Sen. Patty Murray, D-Wash., clearly frustrated and angry, pointed out that the committee had been told two years ago that gaming the system at the VA was so widespread, employees would look to get around regulations as soon as the rules were implemented.
Murray sharply warned Shinseki: “We have come to the point where we need more than good intentions.”
The VA chief said he was “mad as hell” and would like to use even stronger language to express how he felt about the possibility that veterans had died due to neglect.
Senate Veterans’ Affairs Committee Chairman Bernie Sanders, I-Vt., said he was troubled by reports that some veterans have to wait up to six months to see a doctor.

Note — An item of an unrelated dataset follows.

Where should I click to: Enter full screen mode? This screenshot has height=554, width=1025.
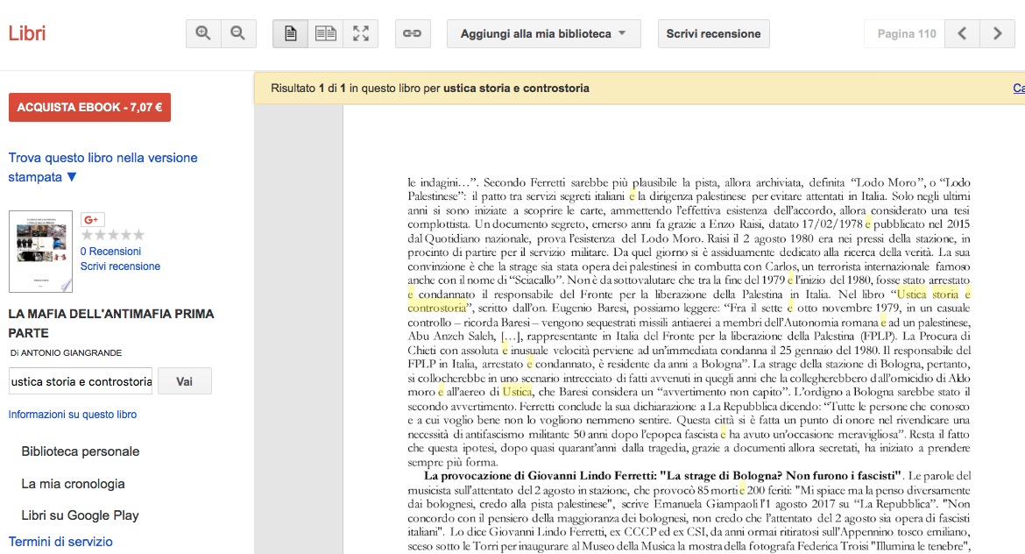(x=360, y=34)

He pointedly warned the VA chief that “a pattern of intimidation and cover-up has to change today.”
Sanders said if he discovered the VA was running an illegal second set of books, the committee would “deal with it.”
Speaking to reporters after the hearing, Shinseki was asked if he had abandoned veterans.

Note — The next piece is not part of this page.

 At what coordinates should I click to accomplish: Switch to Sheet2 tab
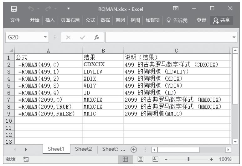tap(83, 149)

“I have not abandoned you,” he told vets, and said the vast majority of patients were receiving good care, mentioning VA facilities handled 85 million outpatient appointments last year.

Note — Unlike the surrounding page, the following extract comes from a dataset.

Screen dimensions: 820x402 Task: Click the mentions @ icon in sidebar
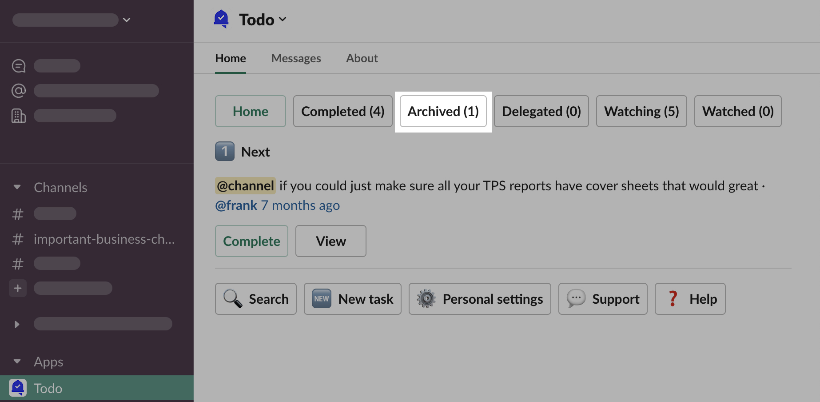pos(19,91)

Shinseki was asked about reports that whistleblowers at VA facilities were afraid to come forward.
He replied that the VA is encouraging employees to tell investigators “what’s really going on.”
Shinseki said the law protects whistleblowers and he will follow the law.
Asked if he wanted Attorney General Eric Holder to look into the allegations, the general said he first wanted to see a report from the VA Office of Inspector General, or OIG, which is currently investigating the Phoenix facility.
Shinseki said he will support an FBI investigation if that’s what the OIG recommends.
Also, USA Today has reported the VA’s Office of the Medical Inspector said the Fort Collins, Colorado, medical center falsified appointment records to give the impression that staff doctors had seen patients within the department’s goal of 14 to 30 days.
VA facilities in South Carolina, Florida, Pennsylvania, Georgia and Washington state are also known to be under review.
Some Republican lawmakers have called for Shinseki himself to resign, as has American Legion National Commander Daniel Dellinger.
Dellinger said the Phoenix scandal was not the only reason for a leadership change, but it was the last straw.
The most pointed question came when Sen. Dean Heller, R-Nev., asked, given all the VA chief has learned, why should he not resign?
The retired four-star army general replied “this is not a job” but a mission for him to provide the critical care needed by those with whom he has gone to war.
Shinseki vowed to continue until he has reached his goal or until the commander in chief tells him his time is up.
Sen. Jerry Moran, R-Kan., who has called for Shinseki’s resignation, accused him of conducting “damage control” rather than taking steps to fix his department.
On Wednesday, President Obama assigned White House deputy chief of staff Rob Nabors to review policies for patient safety rules and the scheduling of patient appointments.
The Senate committee will convene again once the OIG report is completed, to review the findings.
Shinseki wouldn’t tell senators what changes the VA plans to make, because the Office of Inspector General has “advised VA against providing information that could potentially compromise their ongoing review.”
The VA system is the largest health care system in the country, treating 9 million veterans a year at 152 hospitals and more than 1,500 other facilities.